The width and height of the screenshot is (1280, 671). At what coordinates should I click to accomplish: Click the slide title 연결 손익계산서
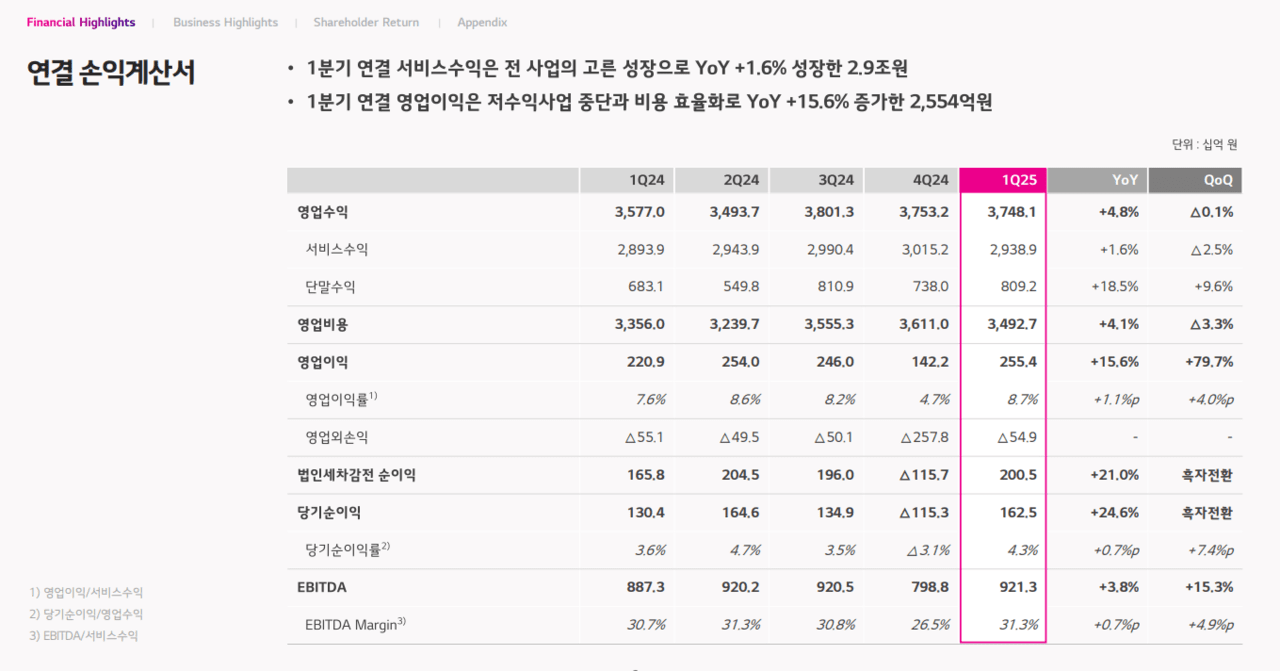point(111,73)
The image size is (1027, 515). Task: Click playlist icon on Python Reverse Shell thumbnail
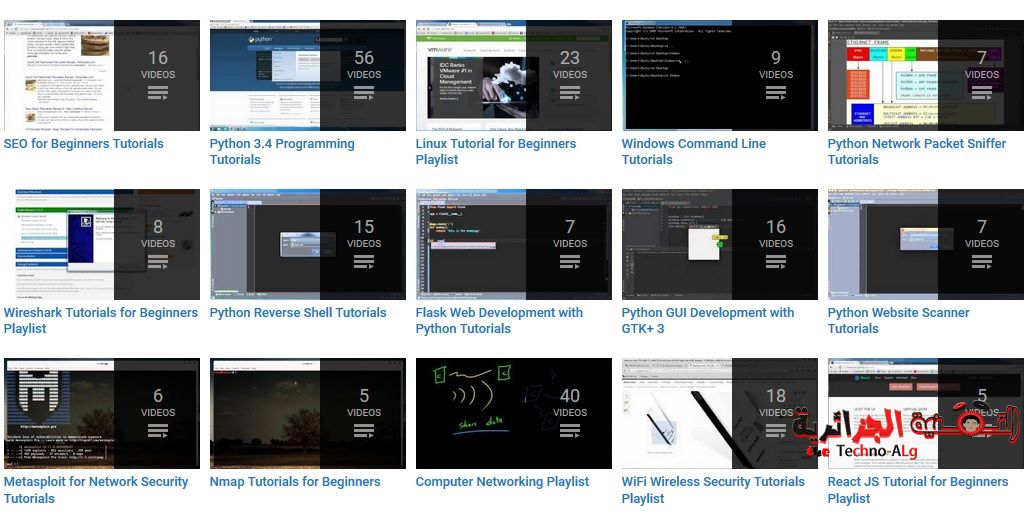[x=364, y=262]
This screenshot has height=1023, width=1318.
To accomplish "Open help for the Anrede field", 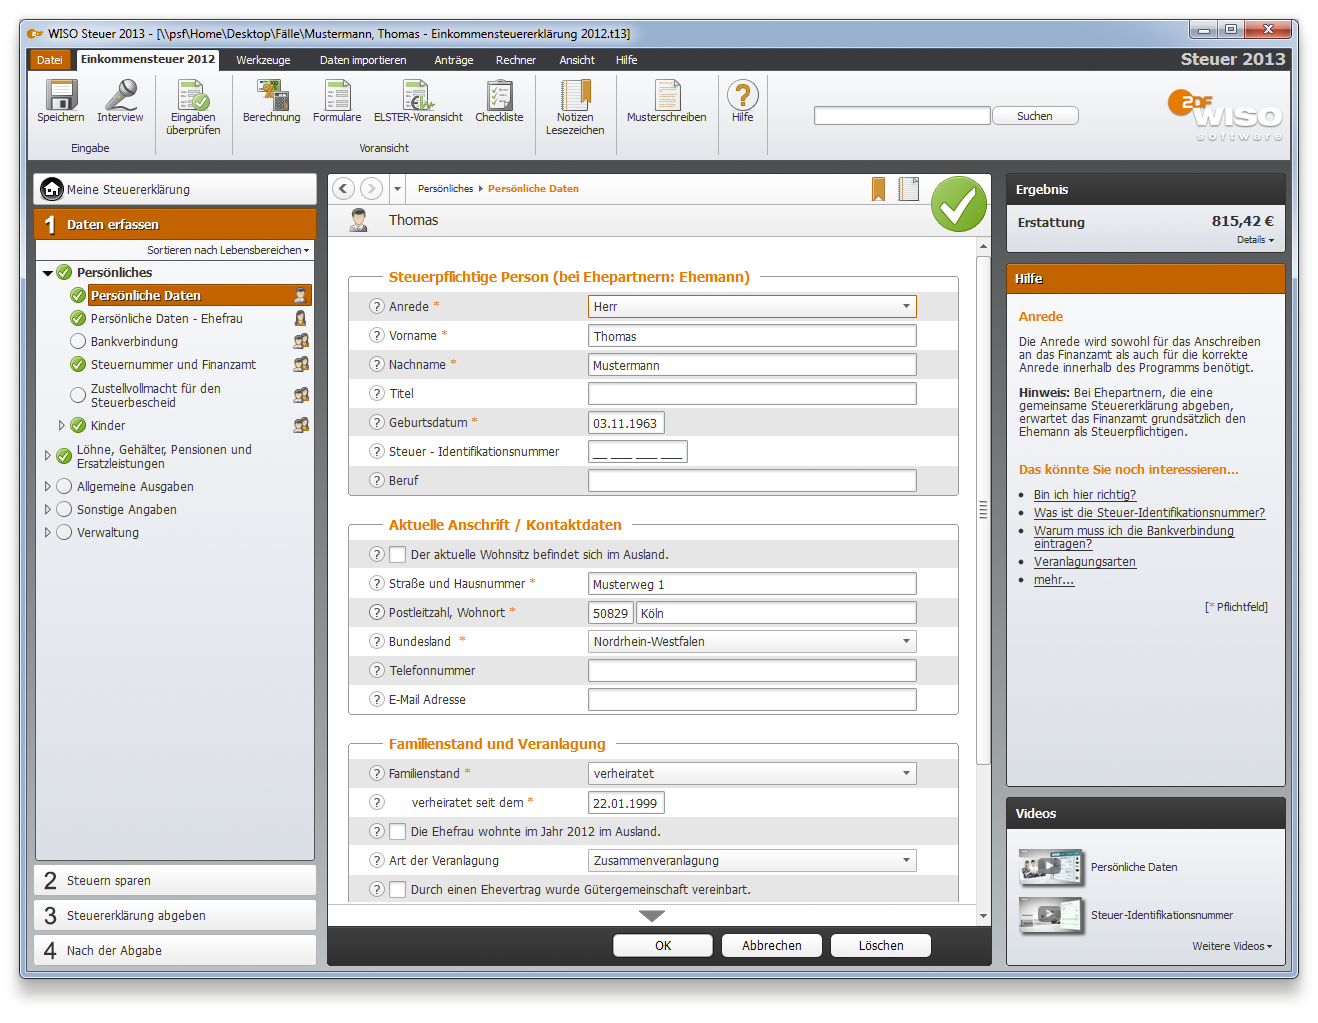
+---+
* _Your objective_:
Repeat the records above exactly. Pictures do not belong in the copy.

* _Result below_:
The width and height of the screenshot is (1280, 671). At what coordinates should I click to accomplish: Click the slide title 연결 손익계산서
point(111,73)
The image size is (1027, 515). Task: Click playlist icon on Python Reverse Shell thumbnail
[x=364, y=262]
This screenshot has height=1023, width=1318.
To accomplish "Open help for the Anrede field", 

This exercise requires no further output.